My mind couldn’t keep the days straight this week. Halfway through first period on Monday, I thought it was Tuesday. On Tuesday, I thought it was Monday. Wednesday felt like Friday, and Friday morning felt like the start of Wednesday. Some weeks are just like that, I guess. They simply exist and you simply exist along with them. They’re not bad or good. They just are.
Sunday
And I think my pictures mostly reflect that— a passive existence. I watched the world move around me. It was neither pleasant nor unpleasant. I just felt still. Paused. Like an abandoned birdhouse waiting for the return of spring, sure that it will come but unsure exactly when.
Monday
I fed the stray cats and the birds and the squirrels. And I enjoyed their visits. I taught my classes. I attended my writerly meetings. But it felt a little like I was stuck back in Dr. Seuss’s Waiting Place. Or worse— like everyone and everything was stuck there.

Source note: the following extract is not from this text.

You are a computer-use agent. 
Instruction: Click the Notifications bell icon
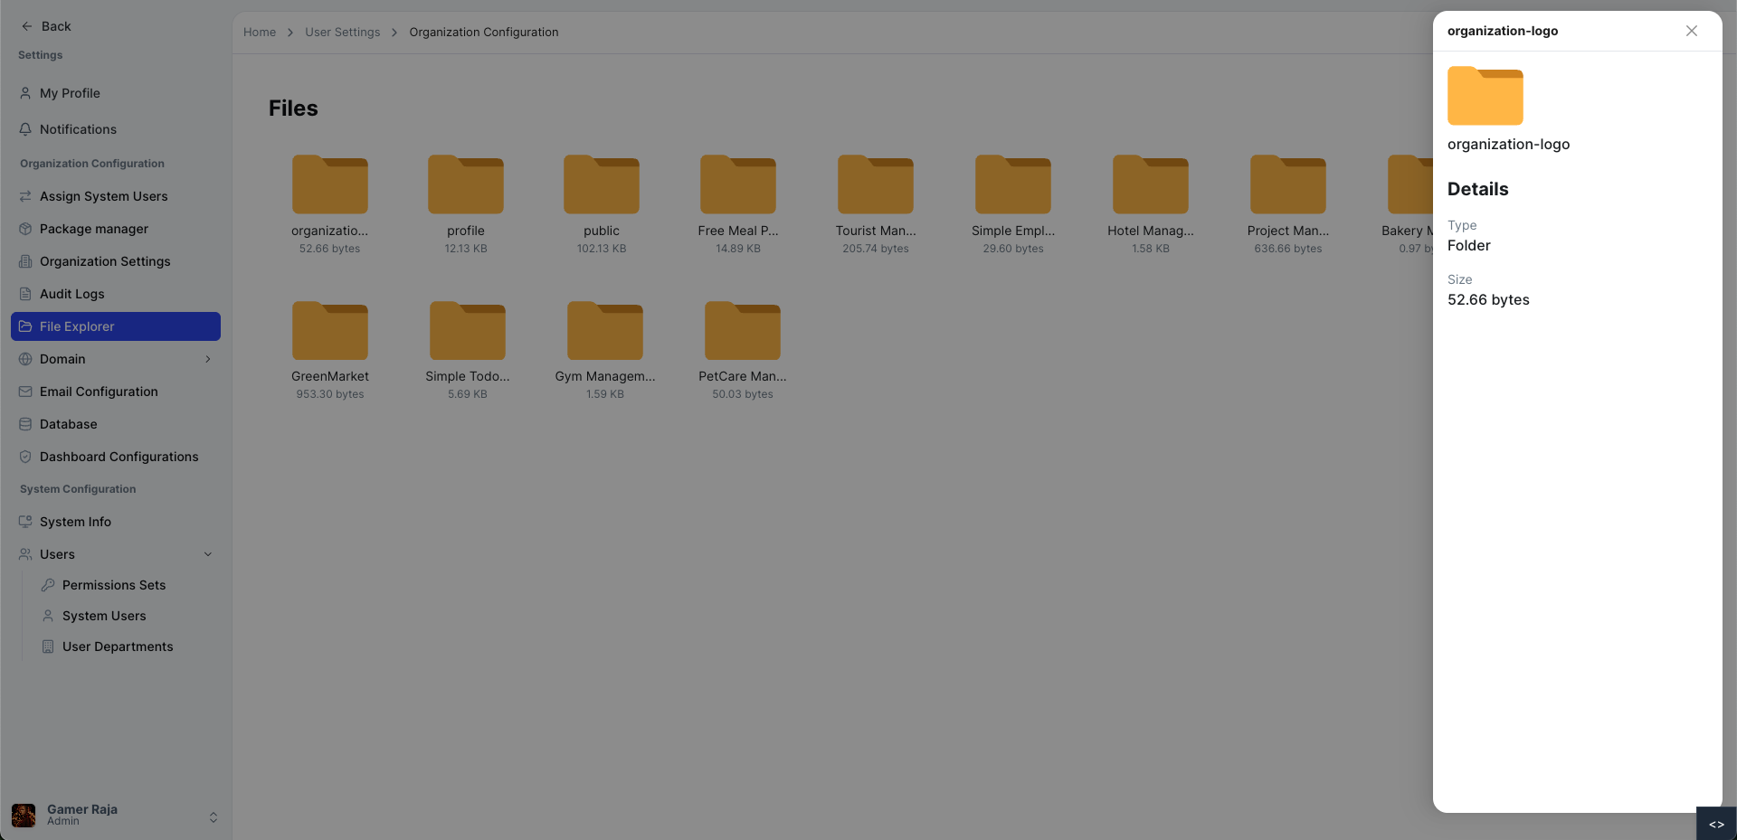point(24,129)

It didn’t help that I had a recurrence of symptoms on Monday that completely caught me off guard. It wasn’t a dizziness, really— more of a wobbliness. And a spike in the numbness and tingling in my hands and feet. I called my neurologist, but it always takes days to hear back and by the end of the week I was feeling better. The body fog started to lift and I was back to working out in the spare room after school.
Tuesday
Perhaps because of the lingering body fog or perhaps just because it was one of those weeks, it felt like I wasn’t fully present for the individual days, but quite a lot actually happened when I think back on it. The ELA department had to fight battles with admin, I was introduced to another writerly friend, and got drunk off one good glass of wine when I tuned into a happy hour hosted by a coworker…
It was more of a venting session than a happy hour, but few things pair as well with a semi-fine wine than a bitch-fest. It put smiles on all our faces and left me in a happy befuddlement.
Wednesday
And like usual, I jumped on my writing zooms each day. People seem to think I must be lonely here, all by myself, but they don’t realize the extent of my writing community. Although fatigue kept me from joining the Black Cat Crew (which we might be renaming: Kurt and the Hot Pockets) on Wednesday morning, I was with them from 6:00 AM to 7:00 AM every other morning like I have been since November. I met a new writerly friend through Kath on Monday evening, joined the Hamilton women writers group for a nice discussion on Tuesday evening, and participated in the CNY critique group on Wednesday.
And anyway, I kind of like my own company. I’m a real peach. I crack myself up, make myself some damn good coffee, and I don’t judge myself too harshly when I binge watch Netflix.
I am alone here, but I am not lonely.
Thursday
I do miss my cat, of course. He was super soft and warm and always by my side. But missing him doesn’t leave me lonely. It leaves me thankful that I had him in the first place. We understood each other. And he helped transition me to living on my own. I don’t think I’d have been able to handle a house devoid of other people so readily if he hadn’t been with me during that change.
Friday
But now I find that I play piano more frequently. And I busted Griz back out and sang (poorly) some songs while my fingers fumbled through the chords and picking patterns. I eat healthier. I meditate. I write and write and write…
Saturday
And I buy myself presents! Thanks Books of Wonder, for making my package feel so special. After I opened the box and pulled back the protective bubble sheet, I’d found that they’d taken the time to wrap the book like one would a gift. Such a small thing, but it put such a big smile on my face. Especially since I knew I was opening a new David Levithan world.
I’ve been in a little reading funk lately, but I know no better remedy for that than a new David Levithan book. His words are good company.